Parents: The Titans Cronus and Rhea
Spouse: Persephone
Offspring: The Erinyes, Zagreus, Melinoe, Macaria
Sacred Epithets/Aspects: Adamastos (untamed), Agelastus (melancholy), Agetes (one who conducts), Anax (lord), Chlotonius (infernal), Chlymenus (renowned), Euclius (famous), Eubulius (consoler), Necrodegmon (reciever of the dead), Necron Soter (savior of the dead), Niger Deus (black god), Ophius (blind god), Polydegmon (reciever of many), Polysemantor (ruler of many), Stygius (of the river Styx), Chthonius (of the earth),
Sacred Color: Black
Sacred Symbols: Crown, Bird-Tipped Scepter, Bident, Cerberus, Key, Helmet of Darkness, Throne, Gold Chariot Pulled By 4 Black Horses, Cornucopia
Sacred Incense: Frankincense, Aromatic Herbs (His Sacred Plants)
Sacred Offerings: Libations of Water, Wine, Honey, Milk, or Oil, poured into a Pit in the Earth
Sacrificial Animals: Black Animals, Especially Black Bulls and Sheep
Sacred Plant: White Poplar, Cypress, Mint, Asphodel, Narcissus (Daffodil)
Sacred Bird: Screech Owl
Sacred Animal: Black Ram



http://www.theoi.com/Khthonios/Haides.html

http://www.hellenicgods.org/plouton

Note: The word Pluto is used when referring to Hades as the god of wealth. The word Plutus is used when referring to the son of Demeter, the god of wealth. 

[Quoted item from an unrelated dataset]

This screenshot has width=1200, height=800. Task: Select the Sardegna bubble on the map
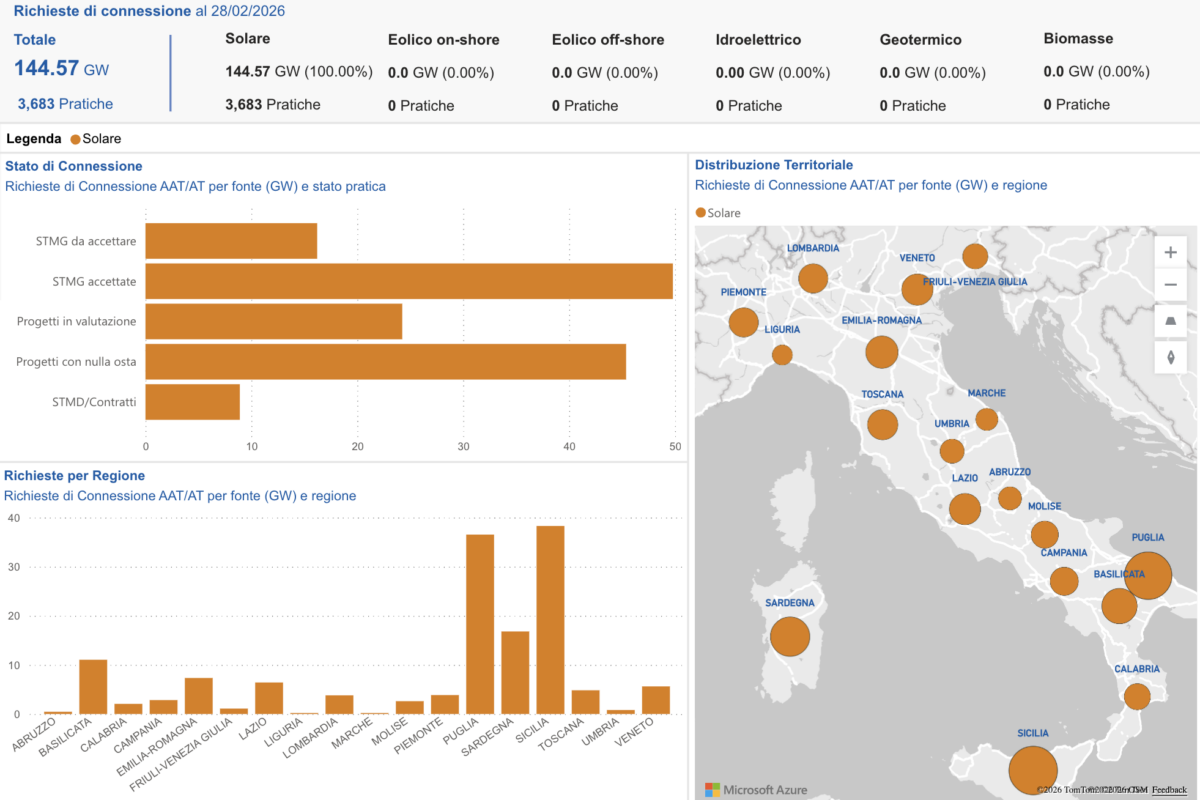click(789, 637)
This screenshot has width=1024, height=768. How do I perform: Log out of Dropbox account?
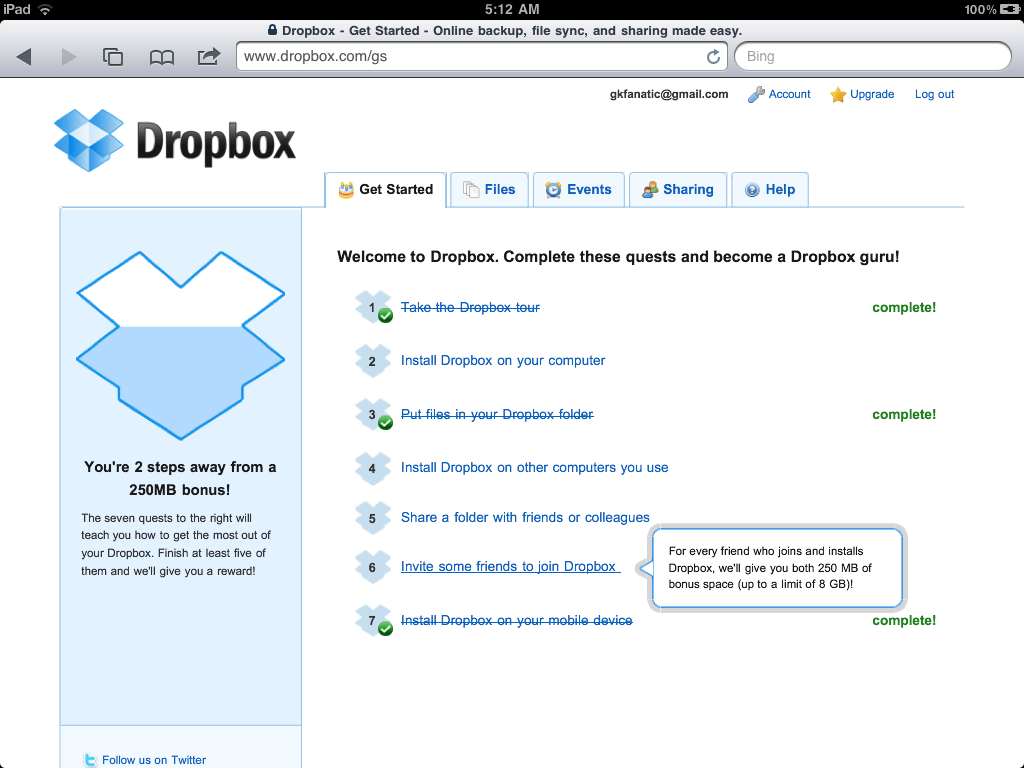coord(934,95)
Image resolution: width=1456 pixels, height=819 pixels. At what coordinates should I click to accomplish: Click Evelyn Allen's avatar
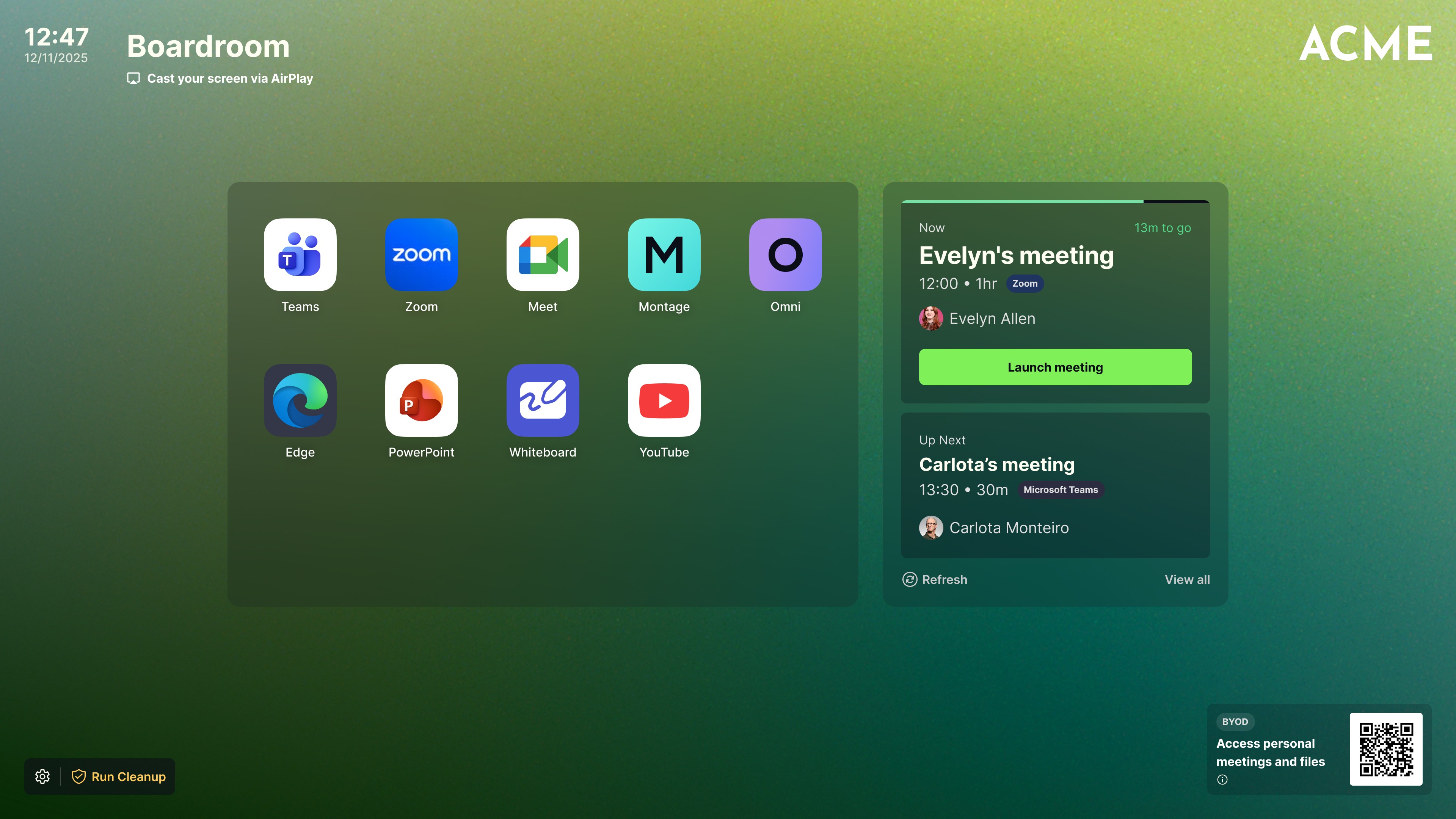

Note: In some versions of the myth, Minthe is transformed into the mint plant by Persphone out of jealousy and before she can actually have sex with Hades. In other versions of the myth, Minthe foolishly claims to be better than Persephone and that Hades will divorce Persephone and make her his wife. Demeter hears her and then tramples her to death with her feet, upon which her body transforms into the mint plant. 

Note: In some versions of the myth, Milenoe is said to be the daughter of Zeus and Persephone, with Zeus tricking Persephone into having sex with him by appearing to her in the shape of her husband, Hades. According to some, Milenoe was said to be either a palish green in color or else half-black and half -white, representing both her heavenly (Olympian) and earthly (Chthonic) origin. Milenoe is most likely another name for the goddess Hecate.